Clarice Lispector é uma das maiores vozes da literatura brasileira, e Laços de Família reafirma sua genialidade com uma coletânea de contos impecáveis, onde cada narrativa oferece momentos de epifania que não apenas transformam seus personagens, mas também tocam profundamente seus leitores.
Os contos trazem à tona um cotidiano que, à primeira vista, parece simples e comum, mas que Clarice reveste com uma sensibilidade extraordinária. Grande parte dos protagonistas são mulheres, mas há espaço para personagens inusitados, como a galinha do conto "Uma Galinha". Em "Começos de uma fortuna", acompanhamos um jovem em seu primeiro encontro amoroso. Já em "O crime do professor de matemática", um homem enfrenta a culpa por uma decisão infeliz envolvendo o cachorro da família.
Entre os meus contos favoritos, destaco "Amor". Nele, conhecemos Ana, uma dona de casa meticulosa, que organiza sua vida com precisão, até que uma experiência aparentemente banal (a quebra de ovos em sua bolsa de tricô durante uma viagem de bonde) a confronta com a vastidão e a imprevisibilidade da vida.

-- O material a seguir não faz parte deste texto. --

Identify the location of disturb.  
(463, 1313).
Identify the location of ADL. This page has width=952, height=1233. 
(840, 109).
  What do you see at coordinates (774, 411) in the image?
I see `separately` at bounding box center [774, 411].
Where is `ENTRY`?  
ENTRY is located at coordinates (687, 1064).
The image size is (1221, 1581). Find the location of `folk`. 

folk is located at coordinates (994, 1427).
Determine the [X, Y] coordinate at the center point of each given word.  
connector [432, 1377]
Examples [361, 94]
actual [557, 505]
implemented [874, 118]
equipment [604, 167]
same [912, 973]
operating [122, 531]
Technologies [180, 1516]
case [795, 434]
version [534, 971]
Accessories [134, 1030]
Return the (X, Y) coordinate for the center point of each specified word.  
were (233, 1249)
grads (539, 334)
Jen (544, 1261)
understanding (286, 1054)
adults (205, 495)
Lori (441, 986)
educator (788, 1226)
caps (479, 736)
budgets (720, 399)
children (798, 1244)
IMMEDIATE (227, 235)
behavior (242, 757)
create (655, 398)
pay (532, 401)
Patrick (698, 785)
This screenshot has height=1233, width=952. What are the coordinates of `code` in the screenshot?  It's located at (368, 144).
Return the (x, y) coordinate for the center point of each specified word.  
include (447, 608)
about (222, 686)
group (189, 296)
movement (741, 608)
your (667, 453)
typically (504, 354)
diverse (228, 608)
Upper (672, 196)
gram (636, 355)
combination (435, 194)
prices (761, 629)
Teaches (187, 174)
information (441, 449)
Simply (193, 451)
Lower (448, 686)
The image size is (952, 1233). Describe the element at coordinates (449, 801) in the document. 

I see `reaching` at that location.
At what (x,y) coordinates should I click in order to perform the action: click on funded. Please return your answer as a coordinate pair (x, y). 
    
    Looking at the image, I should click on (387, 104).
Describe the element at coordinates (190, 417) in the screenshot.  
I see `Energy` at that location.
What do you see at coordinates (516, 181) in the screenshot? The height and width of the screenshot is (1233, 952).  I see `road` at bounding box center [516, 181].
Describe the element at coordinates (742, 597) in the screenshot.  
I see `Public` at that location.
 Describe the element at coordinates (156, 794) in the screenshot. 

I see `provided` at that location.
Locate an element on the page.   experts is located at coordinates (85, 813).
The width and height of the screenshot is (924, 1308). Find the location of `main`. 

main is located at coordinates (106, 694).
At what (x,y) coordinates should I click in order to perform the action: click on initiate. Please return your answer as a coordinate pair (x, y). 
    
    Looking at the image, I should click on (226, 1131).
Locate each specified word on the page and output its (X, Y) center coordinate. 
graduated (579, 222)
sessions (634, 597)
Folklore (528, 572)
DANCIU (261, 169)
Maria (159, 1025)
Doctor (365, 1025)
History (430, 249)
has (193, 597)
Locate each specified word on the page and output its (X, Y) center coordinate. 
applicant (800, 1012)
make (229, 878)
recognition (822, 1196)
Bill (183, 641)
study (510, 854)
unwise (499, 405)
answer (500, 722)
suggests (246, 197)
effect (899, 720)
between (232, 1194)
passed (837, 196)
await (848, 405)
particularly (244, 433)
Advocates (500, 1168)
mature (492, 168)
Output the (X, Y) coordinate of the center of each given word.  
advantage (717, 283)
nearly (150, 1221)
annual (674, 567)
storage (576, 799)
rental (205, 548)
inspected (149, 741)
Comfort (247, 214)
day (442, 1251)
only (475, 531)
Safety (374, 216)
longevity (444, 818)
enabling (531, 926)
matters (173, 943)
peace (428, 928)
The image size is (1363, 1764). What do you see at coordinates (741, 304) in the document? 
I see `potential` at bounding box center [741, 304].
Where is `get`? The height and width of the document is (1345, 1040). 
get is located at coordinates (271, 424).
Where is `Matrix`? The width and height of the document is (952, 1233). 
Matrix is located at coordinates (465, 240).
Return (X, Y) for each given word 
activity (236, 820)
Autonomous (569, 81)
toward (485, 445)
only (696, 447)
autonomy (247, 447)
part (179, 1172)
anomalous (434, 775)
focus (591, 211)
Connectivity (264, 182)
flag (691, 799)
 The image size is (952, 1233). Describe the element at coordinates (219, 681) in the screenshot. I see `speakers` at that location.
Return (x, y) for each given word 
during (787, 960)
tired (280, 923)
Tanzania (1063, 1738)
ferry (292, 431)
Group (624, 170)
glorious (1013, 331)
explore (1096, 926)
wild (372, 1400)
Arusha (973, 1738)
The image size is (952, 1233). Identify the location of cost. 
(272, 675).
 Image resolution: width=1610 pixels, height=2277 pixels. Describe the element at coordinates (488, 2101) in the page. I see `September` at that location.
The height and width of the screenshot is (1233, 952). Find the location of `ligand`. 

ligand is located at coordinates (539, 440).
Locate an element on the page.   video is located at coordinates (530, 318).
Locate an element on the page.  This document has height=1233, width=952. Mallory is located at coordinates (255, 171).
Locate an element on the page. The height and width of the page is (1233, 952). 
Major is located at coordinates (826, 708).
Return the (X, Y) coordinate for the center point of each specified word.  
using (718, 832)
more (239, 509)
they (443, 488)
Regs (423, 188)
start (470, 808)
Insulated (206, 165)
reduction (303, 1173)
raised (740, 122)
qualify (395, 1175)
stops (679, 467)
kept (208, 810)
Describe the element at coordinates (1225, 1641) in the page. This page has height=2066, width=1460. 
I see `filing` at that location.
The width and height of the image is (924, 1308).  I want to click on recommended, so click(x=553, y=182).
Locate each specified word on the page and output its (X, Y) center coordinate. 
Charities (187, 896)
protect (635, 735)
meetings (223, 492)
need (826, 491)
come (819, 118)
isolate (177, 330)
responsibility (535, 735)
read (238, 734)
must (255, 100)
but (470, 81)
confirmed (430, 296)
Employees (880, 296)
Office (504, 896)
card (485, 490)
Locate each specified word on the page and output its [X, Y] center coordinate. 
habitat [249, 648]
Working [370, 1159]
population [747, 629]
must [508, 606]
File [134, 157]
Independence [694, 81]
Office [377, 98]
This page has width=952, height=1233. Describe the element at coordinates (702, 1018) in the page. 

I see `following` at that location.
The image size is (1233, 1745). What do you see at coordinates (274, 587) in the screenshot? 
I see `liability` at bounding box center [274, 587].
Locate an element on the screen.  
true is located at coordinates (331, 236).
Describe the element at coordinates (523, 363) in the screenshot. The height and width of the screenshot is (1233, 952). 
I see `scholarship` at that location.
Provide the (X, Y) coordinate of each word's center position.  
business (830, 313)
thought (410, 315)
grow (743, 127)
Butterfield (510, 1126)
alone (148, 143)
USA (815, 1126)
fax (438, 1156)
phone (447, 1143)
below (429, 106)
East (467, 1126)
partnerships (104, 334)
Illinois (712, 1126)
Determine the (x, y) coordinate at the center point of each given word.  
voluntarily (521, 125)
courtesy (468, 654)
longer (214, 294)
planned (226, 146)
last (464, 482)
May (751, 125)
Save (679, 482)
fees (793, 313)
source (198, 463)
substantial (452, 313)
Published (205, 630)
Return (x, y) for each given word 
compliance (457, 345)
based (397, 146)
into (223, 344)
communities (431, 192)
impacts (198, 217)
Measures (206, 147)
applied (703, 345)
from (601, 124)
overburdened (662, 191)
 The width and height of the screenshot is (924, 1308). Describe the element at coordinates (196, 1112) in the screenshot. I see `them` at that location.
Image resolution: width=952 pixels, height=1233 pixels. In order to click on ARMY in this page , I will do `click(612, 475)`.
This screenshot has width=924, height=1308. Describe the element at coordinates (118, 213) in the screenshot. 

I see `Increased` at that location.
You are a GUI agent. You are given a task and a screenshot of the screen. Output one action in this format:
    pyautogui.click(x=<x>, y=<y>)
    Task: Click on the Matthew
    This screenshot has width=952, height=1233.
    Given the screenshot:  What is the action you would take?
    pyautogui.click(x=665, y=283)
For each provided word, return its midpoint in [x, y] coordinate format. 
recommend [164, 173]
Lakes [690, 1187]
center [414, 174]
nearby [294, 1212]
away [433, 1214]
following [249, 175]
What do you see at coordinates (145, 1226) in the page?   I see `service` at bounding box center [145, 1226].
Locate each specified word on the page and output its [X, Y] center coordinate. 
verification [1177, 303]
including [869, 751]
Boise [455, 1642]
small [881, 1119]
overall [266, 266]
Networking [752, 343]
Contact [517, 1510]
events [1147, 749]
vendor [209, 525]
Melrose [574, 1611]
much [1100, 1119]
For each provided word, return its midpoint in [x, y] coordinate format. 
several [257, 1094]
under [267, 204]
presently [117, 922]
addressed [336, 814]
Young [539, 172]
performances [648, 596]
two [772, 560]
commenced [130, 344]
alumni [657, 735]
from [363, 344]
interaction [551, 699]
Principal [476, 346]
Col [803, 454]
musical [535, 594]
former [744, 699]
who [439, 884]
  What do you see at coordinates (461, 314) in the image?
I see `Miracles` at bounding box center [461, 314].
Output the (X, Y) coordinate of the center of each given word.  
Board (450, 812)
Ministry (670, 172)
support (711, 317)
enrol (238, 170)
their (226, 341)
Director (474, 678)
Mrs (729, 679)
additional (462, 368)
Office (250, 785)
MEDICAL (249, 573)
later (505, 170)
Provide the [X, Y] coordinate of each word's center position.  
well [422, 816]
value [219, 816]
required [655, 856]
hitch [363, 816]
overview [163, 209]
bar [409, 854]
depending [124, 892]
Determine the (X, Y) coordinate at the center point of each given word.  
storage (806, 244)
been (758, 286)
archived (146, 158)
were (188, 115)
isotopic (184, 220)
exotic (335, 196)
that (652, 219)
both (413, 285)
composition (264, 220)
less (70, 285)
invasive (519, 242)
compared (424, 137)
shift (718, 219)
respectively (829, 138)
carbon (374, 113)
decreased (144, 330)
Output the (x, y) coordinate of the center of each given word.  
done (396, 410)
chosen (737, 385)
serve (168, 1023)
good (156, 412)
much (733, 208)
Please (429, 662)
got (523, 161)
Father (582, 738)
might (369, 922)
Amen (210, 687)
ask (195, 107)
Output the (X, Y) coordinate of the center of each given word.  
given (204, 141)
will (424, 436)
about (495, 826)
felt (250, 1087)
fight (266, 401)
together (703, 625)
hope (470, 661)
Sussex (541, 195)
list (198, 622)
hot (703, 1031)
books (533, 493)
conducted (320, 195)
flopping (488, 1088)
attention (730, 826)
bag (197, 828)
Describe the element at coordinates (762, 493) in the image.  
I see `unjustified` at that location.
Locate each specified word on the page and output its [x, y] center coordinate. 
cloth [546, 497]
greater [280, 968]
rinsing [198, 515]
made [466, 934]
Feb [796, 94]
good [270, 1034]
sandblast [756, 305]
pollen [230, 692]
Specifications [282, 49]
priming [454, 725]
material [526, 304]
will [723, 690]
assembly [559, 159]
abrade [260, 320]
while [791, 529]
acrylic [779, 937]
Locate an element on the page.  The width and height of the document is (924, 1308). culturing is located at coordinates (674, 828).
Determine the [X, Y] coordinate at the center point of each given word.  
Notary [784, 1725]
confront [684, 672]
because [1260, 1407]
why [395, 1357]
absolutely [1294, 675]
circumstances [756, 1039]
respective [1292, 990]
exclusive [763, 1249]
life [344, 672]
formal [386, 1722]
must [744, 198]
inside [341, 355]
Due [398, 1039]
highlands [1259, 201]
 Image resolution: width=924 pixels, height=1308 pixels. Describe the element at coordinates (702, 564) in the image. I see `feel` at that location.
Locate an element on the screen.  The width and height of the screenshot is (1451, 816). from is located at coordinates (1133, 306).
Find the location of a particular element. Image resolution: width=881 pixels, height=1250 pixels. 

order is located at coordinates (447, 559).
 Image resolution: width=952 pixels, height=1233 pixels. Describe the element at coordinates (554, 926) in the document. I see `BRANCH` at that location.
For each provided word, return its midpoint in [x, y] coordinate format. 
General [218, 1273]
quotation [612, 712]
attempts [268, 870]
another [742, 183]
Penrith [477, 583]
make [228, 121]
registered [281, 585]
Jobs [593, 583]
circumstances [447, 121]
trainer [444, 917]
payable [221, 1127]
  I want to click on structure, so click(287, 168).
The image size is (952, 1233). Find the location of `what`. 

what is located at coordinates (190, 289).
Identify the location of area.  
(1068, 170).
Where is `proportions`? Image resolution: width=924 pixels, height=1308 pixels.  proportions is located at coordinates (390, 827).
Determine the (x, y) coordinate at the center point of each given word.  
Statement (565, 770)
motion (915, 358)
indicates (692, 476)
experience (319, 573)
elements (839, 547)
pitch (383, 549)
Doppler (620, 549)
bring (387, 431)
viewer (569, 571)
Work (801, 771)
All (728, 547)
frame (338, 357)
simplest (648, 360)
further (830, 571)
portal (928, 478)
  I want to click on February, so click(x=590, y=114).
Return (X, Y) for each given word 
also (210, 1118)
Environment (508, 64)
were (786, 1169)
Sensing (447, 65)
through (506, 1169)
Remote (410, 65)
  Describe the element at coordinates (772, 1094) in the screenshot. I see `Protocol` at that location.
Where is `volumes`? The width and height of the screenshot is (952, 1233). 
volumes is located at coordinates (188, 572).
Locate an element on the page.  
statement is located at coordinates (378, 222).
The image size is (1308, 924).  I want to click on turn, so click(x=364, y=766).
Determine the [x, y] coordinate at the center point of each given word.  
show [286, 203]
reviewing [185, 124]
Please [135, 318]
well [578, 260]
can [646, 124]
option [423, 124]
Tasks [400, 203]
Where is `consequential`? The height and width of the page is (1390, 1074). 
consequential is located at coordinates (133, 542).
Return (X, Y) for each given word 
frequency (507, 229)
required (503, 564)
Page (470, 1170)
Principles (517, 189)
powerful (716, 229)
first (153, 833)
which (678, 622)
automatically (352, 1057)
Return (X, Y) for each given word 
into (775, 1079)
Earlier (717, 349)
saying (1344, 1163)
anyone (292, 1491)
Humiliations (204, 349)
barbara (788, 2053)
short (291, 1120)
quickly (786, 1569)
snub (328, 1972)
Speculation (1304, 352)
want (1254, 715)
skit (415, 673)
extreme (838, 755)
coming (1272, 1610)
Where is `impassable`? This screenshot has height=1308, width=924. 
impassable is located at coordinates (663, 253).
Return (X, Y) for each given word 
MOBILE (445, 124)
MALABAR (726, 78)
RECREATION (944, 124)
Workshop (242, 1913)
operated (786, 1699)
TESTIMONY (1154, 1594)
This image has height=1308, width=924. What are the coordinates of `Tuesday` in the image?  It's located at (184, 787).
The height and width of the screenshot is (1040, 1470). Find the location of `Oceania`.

Os contos de Laços de Família não apenas desenham as sutilezas do universo feminino do século XX, mas também revelam, em alto relevo, os silêncios que marcavam as vidas das mulheres daquela época. Eles nos ajudam a enxergar a vastidão de seus desejos, aspirações e dores, e a perceber como o machismo estrutural produziu homens medíocres, covardes e limitados, ainda assim privilegiados pelo simples fato de serem homens brancos em uma sociedade patriarcal.
É importante destacar que Clarice Lispector não emerge como uma feminista militante em Laços de Família. No entanto, como mulher, não consigo evitar a dor ao me deparar com histórias que refletem como a ordem social sufocou o potencial de mulheres brilhantes, enquanto concedia a homens limitados o privilégio de uma vida fácil e bem-sucedida.
Mais do que uma coletânea de contos, Laços de Família é uma janela sensível, honesta e profundamente humana para o século XX – o tempo de nossas avós e avôs. Clarice nos apresenta um mundo repleto de descobertas, epifanias e alumbramentos, resgatando as emoções escondidas nos detalhes mais simples e corriqueiros da vida.
Clarice Lispector nos convida, em Laços de Família, a sentir o cotidiano com intensidade. Ler suas obras sempre é uma experiência transformadora, que nos faz redescobrir o mundo com olhos de encanto e profundidade.
Veja abaixo as frases de destaque:
"Sua sensibilidade incomodava sem ser dolorosa, como uma unha quebrada. E se quisesse podia permitir-se o luxo de se tornar ainda mais sensível." (p.12)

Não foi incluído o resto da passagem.